Day 2. Initially, Connor wanted to be dropped off at his class door. Then, he decided he wanted me to take his stuff to his locker, and he would go to the gym. He did an about face to head to the gym, missed the door, and managed to get to the front of the school as I swam upstream to try and get him back to the right place. When he saw the front door of the school, he realized he had gone too far, and spun around. He seemed relieved to see me - so I took him to the gym door, and he disappeared inside. Helen and I waited by his classroom to make sure he found the right line. When he passed us, he gave me a big hug, and then he picked Helen up and carried her all the way into class. He and Helen were laughing up a storm, and Mrs. H. joined in. The woman is a saint. She could've easily been annoyed.

That evening, he brought me the paper "the daily news", and although it was lacking in details yesterday, on Wednesday it reported that he played with the cash register and had the names of the four little dudes he played with. Apparently, the torrential downpours we're experiencing here meant indoor recess - a phenomena previously unknown to Connor as Waldorf kids play outside, every day.

Day 3. We were really getting into the groove by now. Connor went to the gym, found his line, and repeated the whole carrying Helen thing in. Every girl in the class is now in love with Helen and Mrs. H. stops whatever she's doing to give Helen a hug and let me know how much she loves her. This was the first day of science. The experiment? Eat a gobstopper. Observe what happens to it. Now put a gobstopper in a dish of water to sit overnight.

Day 4. Connor was excited to go to school, and was starting to know the names of the kids in his class. He was eager to learn what happened to that gobstopper, and I do not believe he was disappointed. He impressed Mrs. H. with his mad math skillz, and he is reportedly her best sitter and listener. That last trait is a trait many Waldorf educated children have. They hear stories all the time, and it's important to listen in order to know what's going on because there are no written words for them to rely on. That was Friday, and thus concluded Connor's first week of school.

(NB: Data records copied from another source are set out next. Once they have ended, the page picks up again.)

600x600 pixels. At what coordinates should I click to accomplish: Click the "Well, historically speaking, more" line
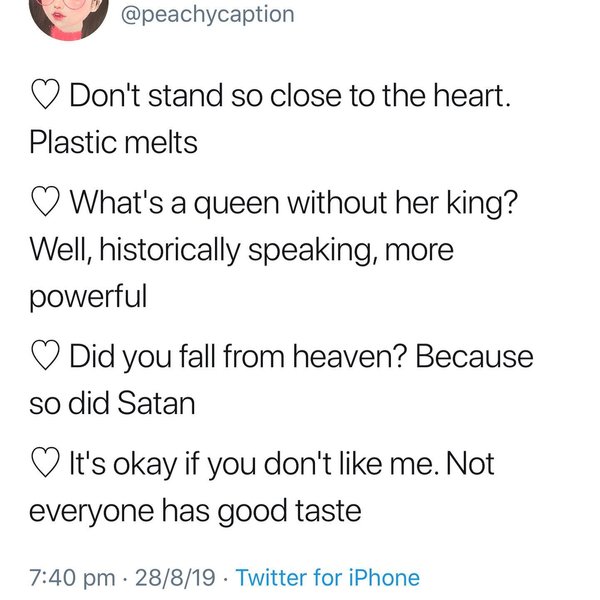240,250
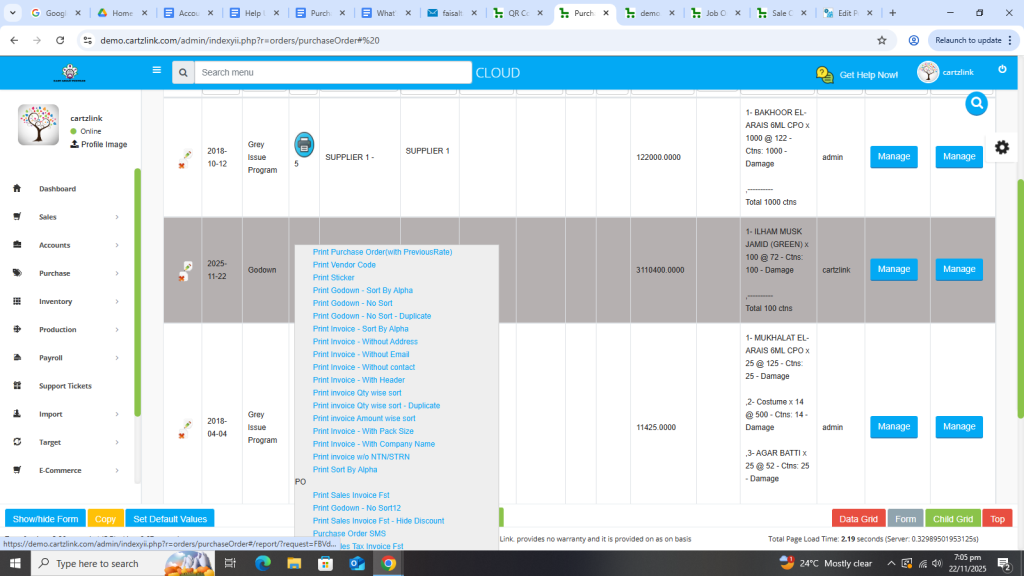
Task: Choose Print Invoice - With Header option
Action: 358,380
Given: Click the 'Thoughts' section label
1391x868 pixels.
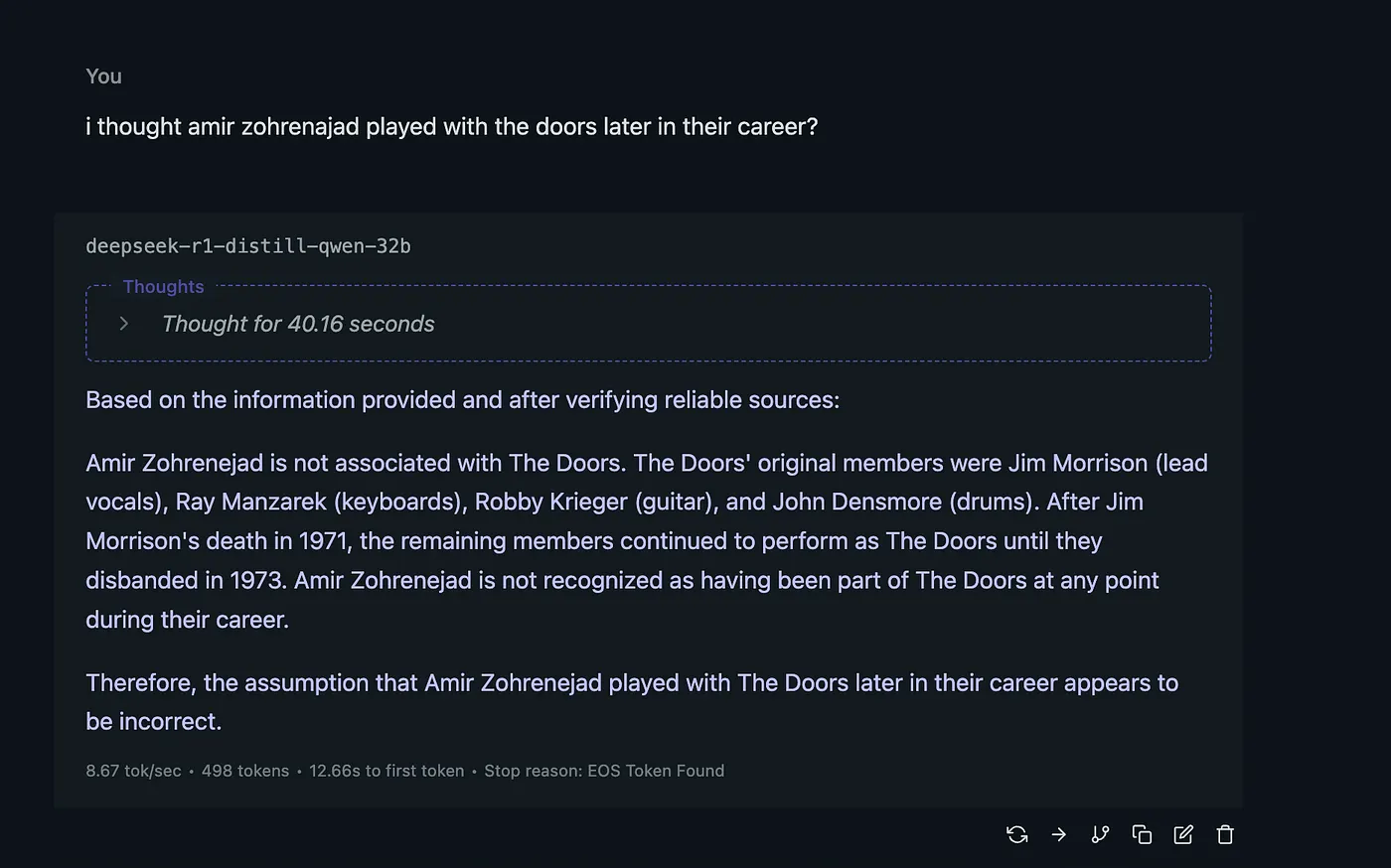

I have mixed emotions about the whole thing. I think this will be true for a long time. Connor most definitely feels loved and cared for, which is very important to me. He's also happy and he's certainly learning lots of random things, which may or may not prove useful at some point. The one thing I wish I'd done prior to sending him to first grade? Teach him to hold a pencil. I was so worried about the reading, that it never occurred to me that he would need to know how to hold a pencil. His teacher has asked me if I think it's an OT issue. No, it is not. You can take that to the bank.